BACKGROUND: Evidence-based clinical guidelines for major depressive disorder (MDD) recommend stepped-care strategies for sequencing evidence-based treatments conditional on treatment outcomes. This study aims to evaluate the cost-effectiveness of stepped care as recommended by the multidisciplinary clinical guideline vis-à-vis usual care in the Netherlands. METHODS: Guideline-congruent care as described in stepped-care algorithms for either mild MDD or moderate and severe MDD was compared with usual care in a health-economic state-transition simulation model. Incremental costs per QALY gained were estimated over five years from a healthcare perspective. RESULTS: For mild MDD, the cost-utility analysis showed a 67% likelihood of better health outcomes against lower costs, and 33% likelihood of better outcomes against higher costs, implying dominance of guideline-congruent stepped care. For moderate and severe MDD, the cost-utility analysis indicated a 67% likelihood of health gains at higher costs following the stepped-care approach and 33% likelihood of health gains at lower costs, with a mean ICER of about €3,200 per QALY gained. At a willingness to pay threshold of €20,000 per QALY, the stepped-care algorithms for both mild MDD and moderate or severe MDD is deemed cost-effective compared to usual care with a greater than 95% probability.
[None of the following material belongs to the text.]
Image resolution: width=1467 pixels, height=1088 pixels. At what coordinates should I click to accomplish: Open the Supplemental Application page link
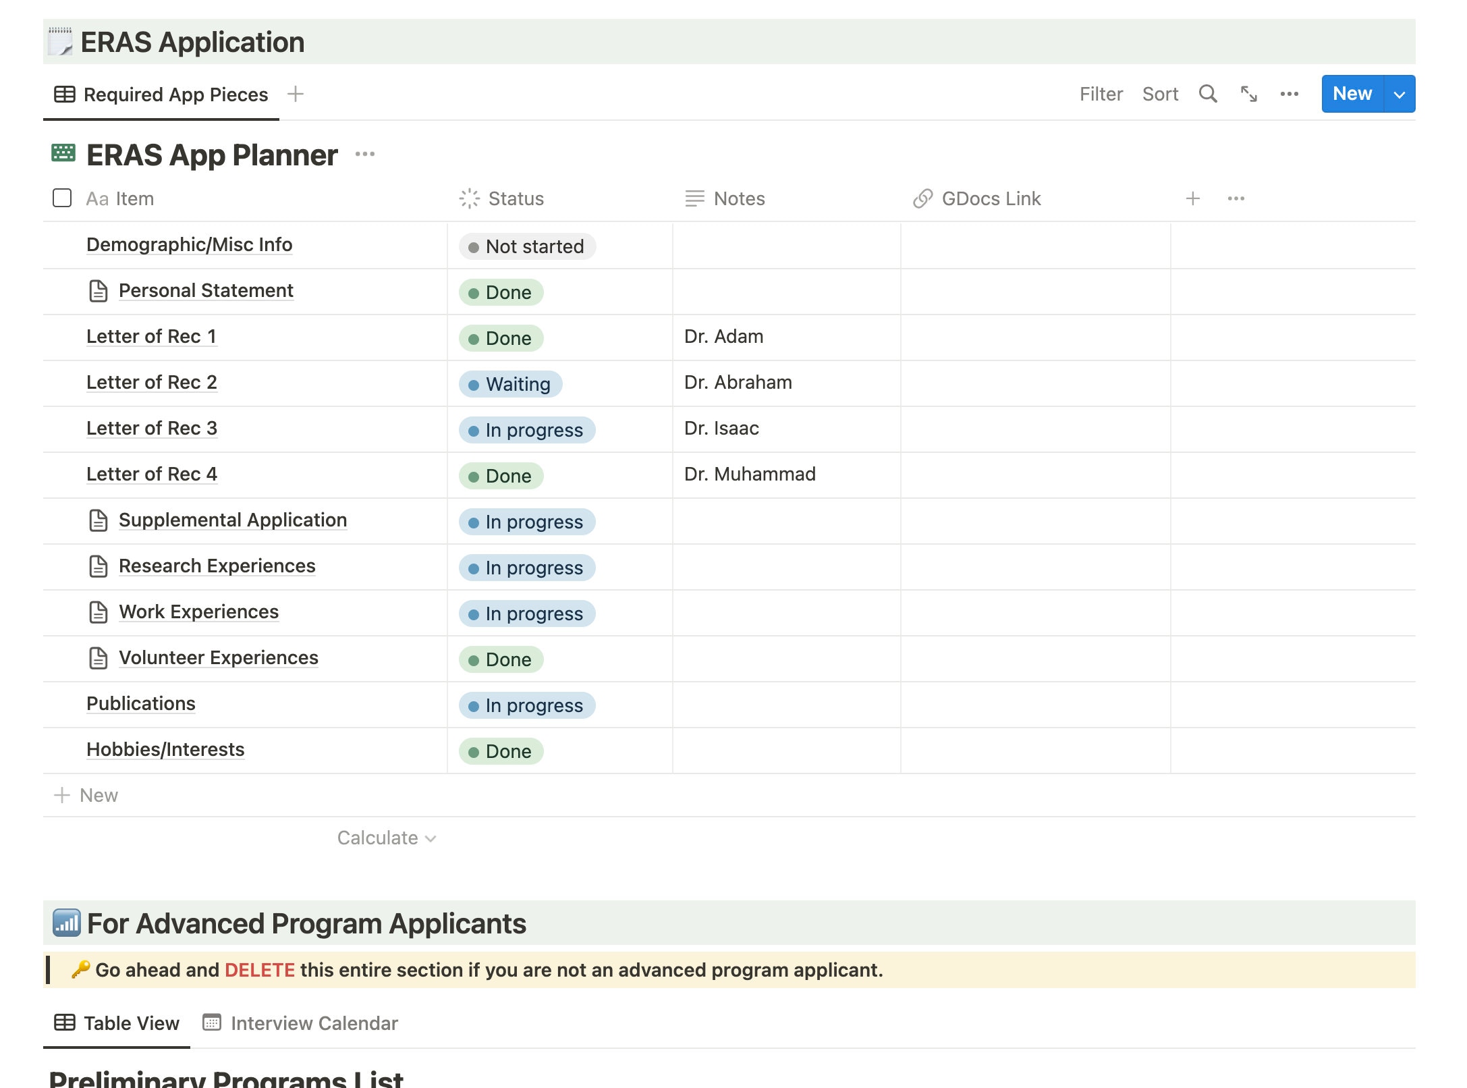232,520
LIMITATIONS: The findings of our decision-analytic modelling are limited by the accuracy and availability of the underlying evidence. This hampers taking into account all individual differences relevant to optimise treatment to individual needs. CONCLUSIONS: It is highly likely that guideline-congruent stepped care for MDD is cost-effective compared to usual care. Our findings support current guideline recommendations.